Judging others and whether we are or are not to do so is a valid and important question, one that seems to bewilder many Christians today. As with the issue of legalism and grace, there appears to be much confusion. We cannot merely read the Scripture each day or rely on a sermon once a week to clearly know the truths in the Bible because the translated words used for the Greek and Hebrew words often use the same word for multiple Greek or Hebrew words. Also, we must rely on the Scripture as a unit rather than merely one passage or another to reach accurate conclusions.
James 4:11-12 says we are not to judge a brother. The word judge in the Greek in this passage is to pass sentence as in a court of law. Brother in the Greek in this passage can he a fellow believer, countryman, or fellow man. The passage goes on tell us, if we are standing in judgement of others we are also judging the law itself and it says w cannot he doers of the law while being the judge of it. In the passage God has decreed Himself as Judge.
In 1 Corinthians 11:31 we are told to judge ourselves lest we be judged. The first usage of the word judge in the verse in the Greek is defined: evaluate, recognize, discern; make a distinction (between persons). The second usage of the word judge in this verse is the same as it was in the verses in James mentioned above. Thus, we are to evaluate ourselves while at the same time we are not to pronounce a sentence on others.
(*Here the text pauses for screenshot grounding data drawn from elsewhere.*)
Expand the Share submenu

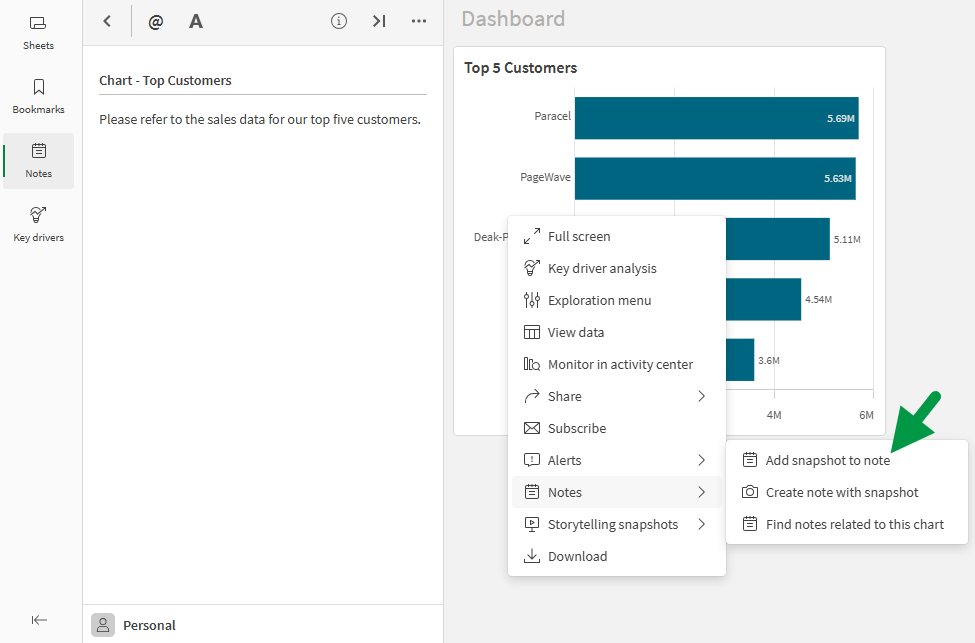pos(616,396)
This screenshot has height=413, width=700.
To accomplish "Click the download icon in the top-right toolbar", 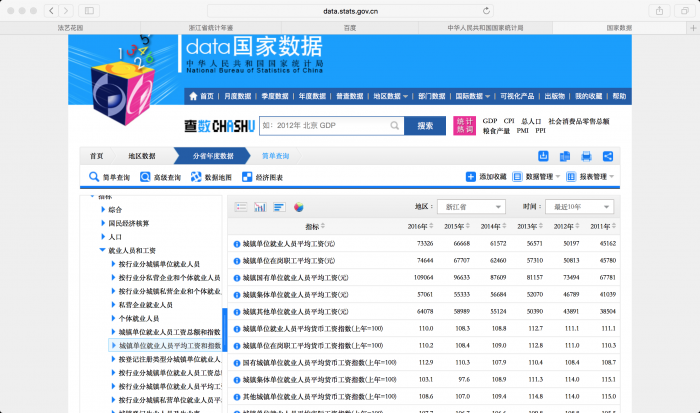I will [x=544, y=156].
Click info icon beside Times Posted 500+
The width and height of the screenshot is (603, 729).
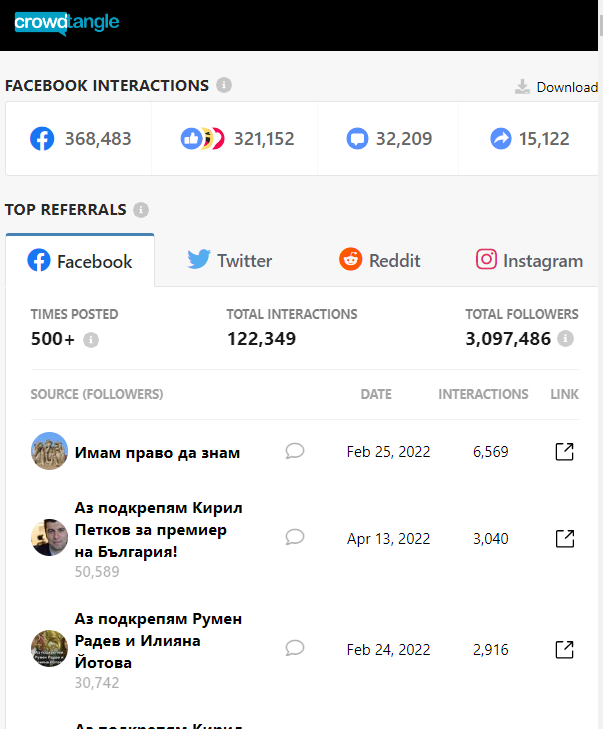[91, 340]
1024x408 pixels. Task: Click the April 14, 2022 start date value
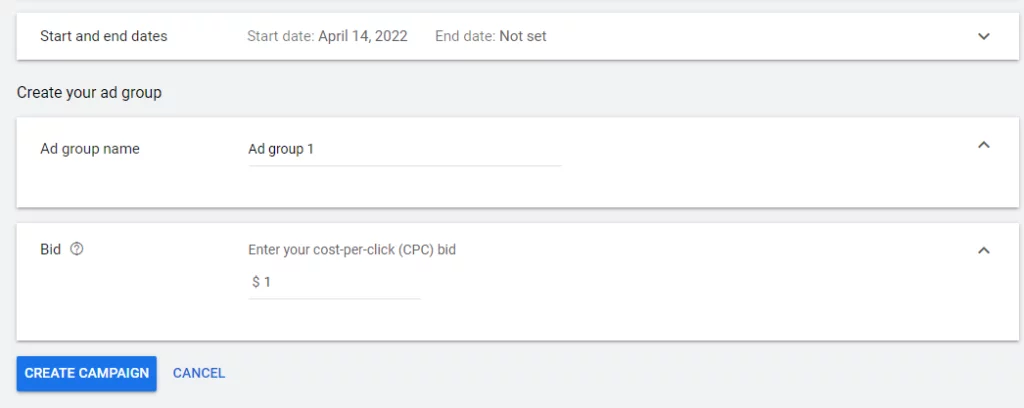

Matthew 7:1-5 tells us do not judge or you will be judged and the way we judge others is how we will be judged. For example, if you show mercy, you’ll have mercy shown to you and if you're harsh, the same we be returned. Here we are being warned not to pass sentence as James said and if we do, how we do it will be done to us. ln addition, we are told to first deal with our sinful actions before correcting someone else, which makes perfect sence. How can one with an uncontrollable lust problem honestly give practical ways to others on how to correct their lust? Likewise, if one has overcome a particular sin, then one can show others how it was done. Verse five actually tells to do judge. We are to judge, in the corrective since, others, while not judging them in the condemnation n since. Too often these two aspects are confused and/or misapplied.
Our standard for judging (evaluating) ourselves and others is the Word of God. With it we can judge (evaluate) good behavior or bad, correct others, know if we are obeying God or disobeying Him, or we can know if one is saved or lost - not by one action a person may commit, of course, for we all struggle at times, nor by one’s lofty words, for words without actions are empty, void, and without meaning . One ‘s lifestyle is how we know who someone is: I've heard it said, your true self is that which you would do if you knew no one would ever know you did it. In that light, I shudder to think of the wicked thoughts that have passed through my mind and I’m grateful God reminds me, He would always know. That very fact and that I may be the only Christ others see have kept from many sins I would have otherwise done. One’s lifestyle reveals what one truly believes, not their words or the show they may put on when attending a gathering.
As for much of the confusion surrounding judging, it can be aleavevated by a diligent study of the Word of God, the part of laypeople within the church, and it is the lack of such studying that is to blame for the confusion. If love the Lord we will invest our time to get to know Him (Mt. 6:21). The more we know of Him the less confusion, there will be.